Like Uniswap has canceled liquidity mining rewards, other automatic market makers like Sushiswap cannot always compensate LP's impermanent losses through liquidity mining. The impact of canceling liquidity mining may not be obvious in a bull market, because the risk of participating in market making is relatively small in a bull market. However, in a bear market, income from handling fees will inevitably decrease, and impermanent losses will increase exponentially in a bear market. LPs have many reasons to withdraw liquidity.

(In a bull market, even if LP’s currency increases five times, it only loses 25% compared to not participating in AMM; but in a bear market, LP’s losses increase exponentially)

For ordinary defi users like me, if we want to know the sustainability of doing LP in AMM, there are two questions that need to be answered: 1. If there is no liquidity mining, can we still generate enough income? 2. Compared with AMM, is the market-making strategy of traditional market makers better?

In essence, liquidity mining is an unsustainable reward, which can only compensate for the impermanent loss of LP in the short to medium term.
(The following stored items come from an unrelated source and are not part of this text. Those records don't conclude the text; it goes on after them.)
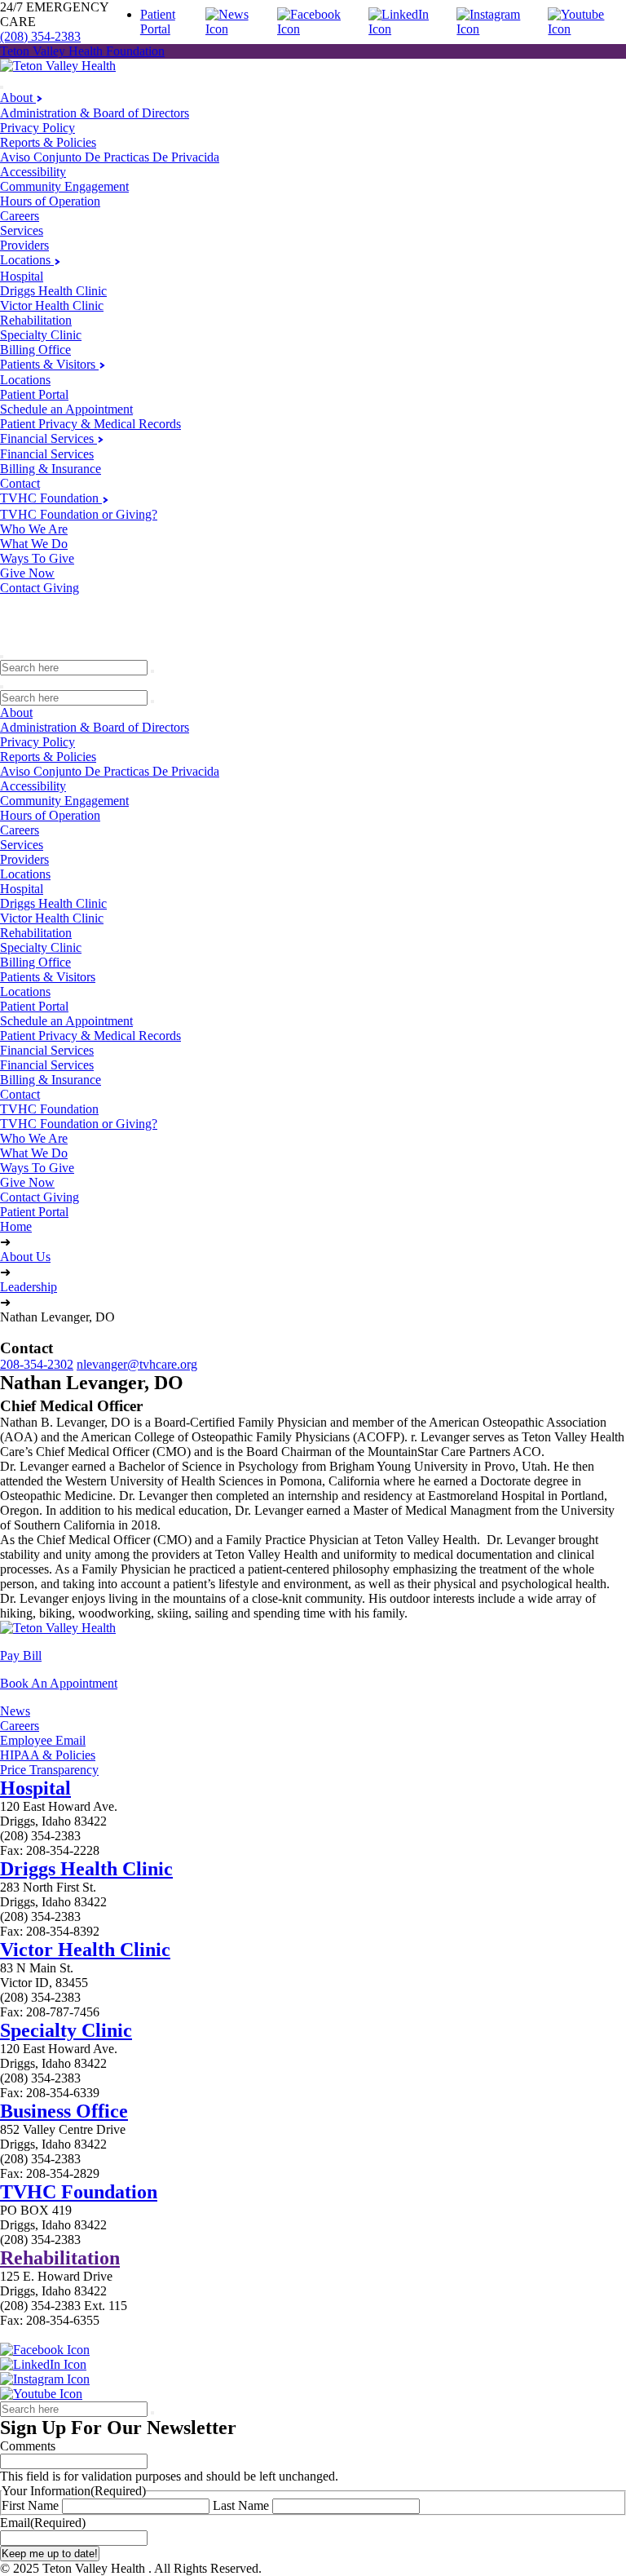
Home (16, 1226)
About (18, 97)
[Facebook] (319, 29)
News (15, 1711)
For LPs, the only sustainable income comes from the handling fees generated by users using DEX. However, the dilemma of AMM is that if AMM stops liquidity mining rewards, it can easily lose TVL (Total Value Locked) or be attacked by vampires.
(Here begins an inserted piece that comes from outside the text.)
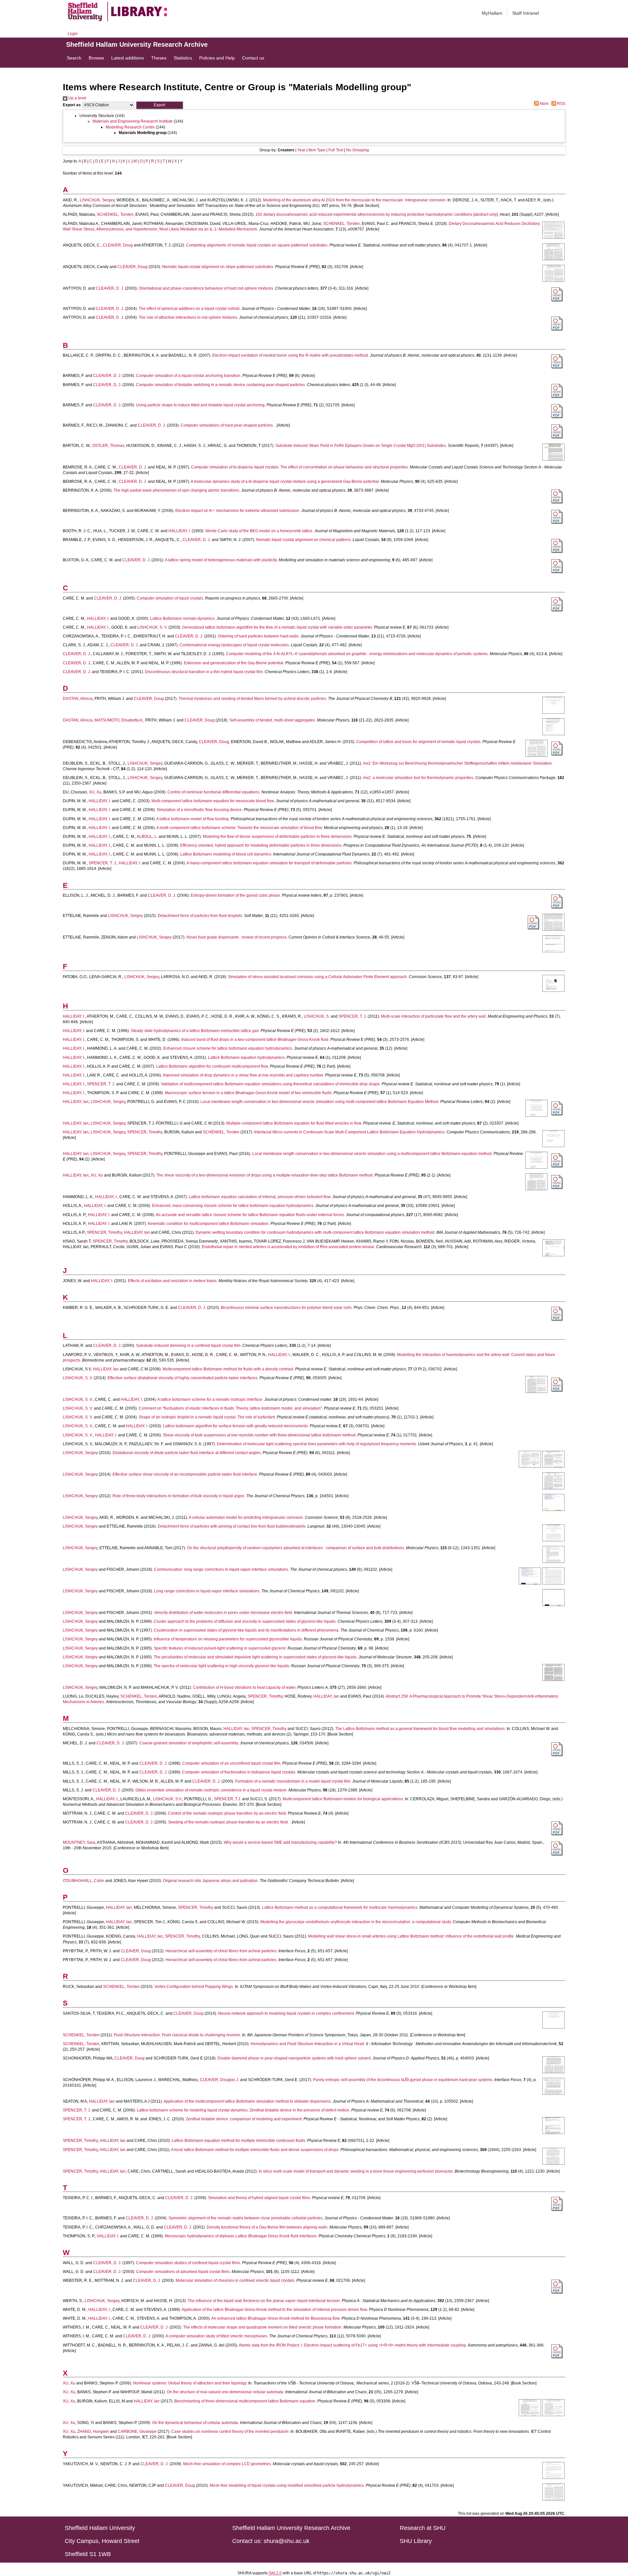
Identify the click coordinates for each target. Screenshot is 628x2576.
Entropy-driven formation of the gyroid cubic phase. (236, 895)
As a leading DEX, although Uniswap has canceled liquidity mining rewards, it is still profitable to earn handling fees alone. APY Vision shows an average fee of 53% over the past 30 days. But this does not mean that all AMMs are the same. In fact, even Uniswap lost a lot of liquidity in the short term after suspending liquidity mining rewards in November 2020. Not to mention the vampire attack completed by sushiswap in August last year. If it is sushiswap, because of its lower trading volume, its 30-day average income from handling fees is only about 15%.

Source: APY Vision

Although currently Uniswap can earn enough income only by handling fees, once it enters a bear market, the handling fees will be reduced, and with the exponential increase in impermanent losses, there is no reason for AMM's LPs not to withdraw liquidity.
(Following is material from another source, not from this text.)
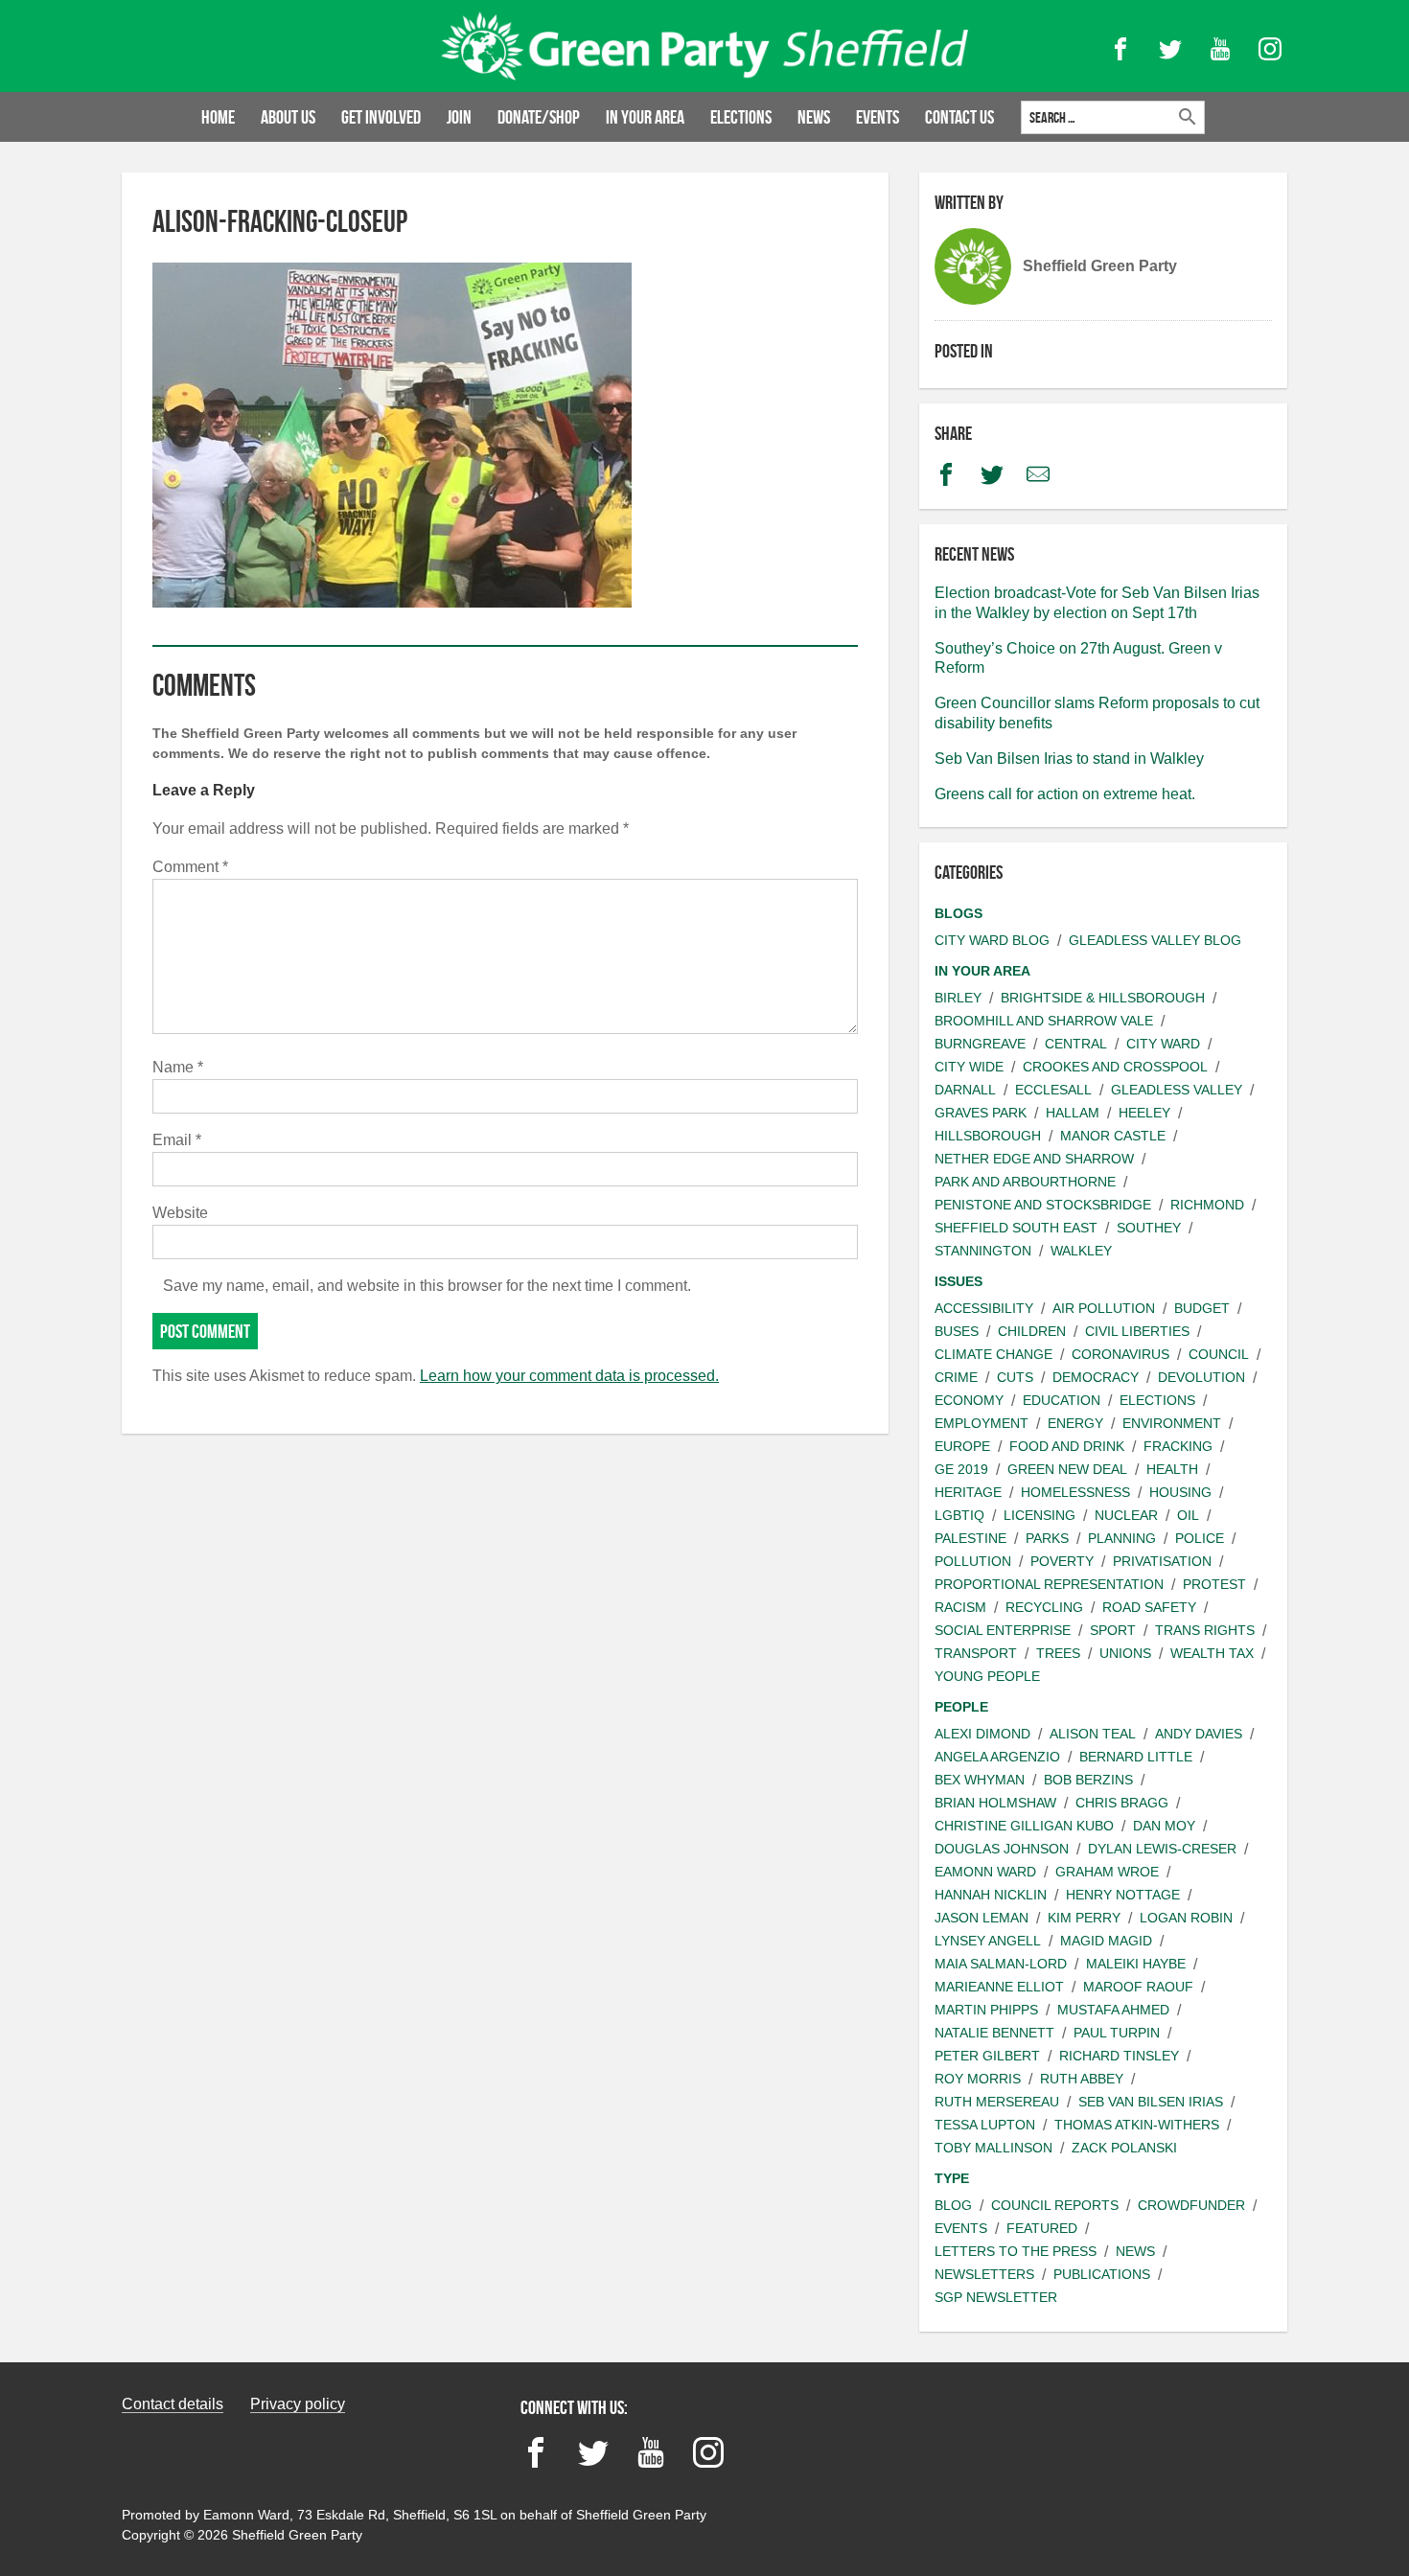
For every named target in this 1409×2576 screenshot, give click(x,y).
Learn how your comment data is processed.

The strategy of traditional market makers is completely different from the logic of automatic market makers like uniswap. For traditional market makers like Citidel and Jump Trading, their income mainly comes from "buying low and selling high" on assets to earn price differences, and traditional market makers will not be like LPs of automatic market makers when completing transactions Earn most of the commission, and even pay the commission.

Therefore, they care a lot about managing "inventory risk". For example, when making a market for BTC/USDT, like LPs in automatic market makers, traditional market makers will also prepare 50% of BTC and 50% of USDT, but traditional market makers will confirm that BTC is "reasonable" Price", and place an order at this "reasonable price" to buy low and sell high. If BTC suddenly drops sharply, traditional market makers will analyze the reasons for the drop and judge whether it will be lasting. If it is persistent, traditional market makers will stop buying low and start selling low to balance their inventory ratio. When the decline is over, traditional market makers will start to "buy low and sell high" again. At present, in the field of cryptocurrency, there are services like Humming bot that provide traditional market-making strategies for ordinary users, but their popularity is far less than that of automatic market makers.

The advantages of automatic market makers and traditional market makers are a bit like the pros and cons of a coin, which cannot be enjoyed at the same time. On the one hand, although automatic market makers cannot "withdraw" liquidity at any time when the market falls like traditional market makers, LPs can earn most of the handling fees and participate in liquidity mining. On the other hand, traditional market makers can more flexibly judge whether the current market situation is suitable for market making, which greatly reduces risks.

To put it simply, in a bull market, automatic market makers will bring higher returns to LPs than traditional market maker strategies; while in a bear market, traditional market makers’ market-making strategies will look much better than automatic market makers.